Advent Devotional
I love the season of Advent in the church.
The sanctuary draped in deep purple (or blue) paraments. Fresh greenery threaded
across the altar and windowsills—cedar, pine, maybe a sprig of holly tucked where only
the children notice. The smell of warm bread drifting from the kitchen, rising and filling
the hallways with the promise of communion. The Advent wreath glowing with just one
flame at first, its soft light flickering against stained glass and nativity scenes.
There is a somber quiet that settles in the room—not heavy, but holy. A quiet laced with
joy. A hush that says, “Something is coming… wait, watch, see.”
For ten years, I helped lead congregations through this season. Lighting candles with
families, praying with people at the rail, offering communion, singing hymns in minor
keys that hold both longing and hope.
This is my first Advent in a decade to not be leading a church through these rhythms
and there is significant grief in that. Stepping back from something I loved, something
that shaped me so deeply, has left a tender ache—a kind of Advent darkness all of its
own.
Advent, after all, always begins in the dark.
Before angels proclaim good news, before shepherds run, before the star pierces the
sky, and before the innkeeper opens the door to strangers, the season opens with
shadows, silence, and even rejection. Advent insists that we pause here: not to fear the
darkness, but to understand it.
In Scripture, darkness is not always a symbol of despair, but rather, it is often the place
where God begins something holy. Isaiah declares:
“The people who walked in darkness
have seen a great light.”
Isaiah 9:2, NRSV
Light is not celebrated because darkness never existed: light is celebrated because it
breaks into the very places where we feel lost, weary, or undone. Advent darkness is
not the darkness of abandonment,but the darkness of gestation—the womb-like
mystery where God forms new life.This year, I have lived in that kind of darkness, as I’m sure many of you have as well. I
have carried the sorrow of losing my grandfather. I have navigated the ache of creating
necessary boundaries for the first time with family members and being villainized
because of it. I have mourned leaving a church and institution I loved deeply—spaces
that shaped my ministry and identity, yet ultimately became places I had to release in
order to step into what God was calling me toward next. I have experienced the fear that
comes from releasing my desire to please others, no longer abandoning the woman
God made me to be, even if it makes others uncomfortable.
These shadows have stretched long across my year. Yet, even here, a truth from the
Psalms has held me fast:
“If I say, ‘Surely the darkness shall cover me,
and the light around me become night,’
even the darkness is not dark to you;
the night is as bright as the day,
for darkness is as light to you.”
Psalm 139:11–12, NRSV
This is Advent’s first promise: the darkness is not empty because God is already
here.
When the angel appears to Mary, the miracle begins not in daylight, but in the shadows:
“The Holy Spirit will come upon you,
and the power of the Most High will overshadow you.”
Luke 1:35, NRSV
Overshadowed. Held in holy darkness. Filled but not consumed, just like the burning
bush Moses encountered:
“The bush was blazing, yet it was not consumed.”
Exodus 3:2, NRSV
The incarnation tells us that God does not avoid human fragility, but rather inhabits and
chooses it. This leads us to the central question Advent invites us to ask: “what is the
light?”
The light is not simply the end of suffering or the removal of pain. It is not optimism, and
it is not a quick fix. The light is Christ Himself: God with us, God within us, God entering
the deepest human shadows to transform them from the inside out.

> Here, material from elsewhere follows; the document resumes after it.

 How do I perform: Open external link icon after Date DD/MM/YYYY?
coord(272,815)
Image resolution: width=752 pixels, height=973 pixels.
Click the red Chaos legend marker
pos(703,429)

John’s Gospel proclaims:“The light shines in the darkness,
and the darkness did not overcome it.”
John 1:5, NRSV
The light is the incarnate presence of God breaking into the world in Christ through
vulnerability, gentleness, and embodied love. It is the assurance that no loss, no
boundary, no ending, and no season of grief will have the final word. It is the slow dawn
rising over a year that felt long and heavy, revealing that God has been forming
something new all along.
The darkness may labor, but the light is born. May we be ever-ready to embrace the
light of Christ as it breaks through in the already and the not yet, the seen and unseen,
the sacred and the ordinary.
Reflection Questions
1. Where have I experienced “Advent darkness” this year: moments of grief,
transition, or uncertainty?
2. How might God be quietly forming something new in the shadows I would rather
avoid?
3. What does it mean to me that Christ is the light? Not a quick solution, but God’s
presence within my very real human experience?
4. Where is God inviting me to let go, so that something new can be born in me?
5. How can I welcome the slow, steady arrival of Christ’s light in my life and calling?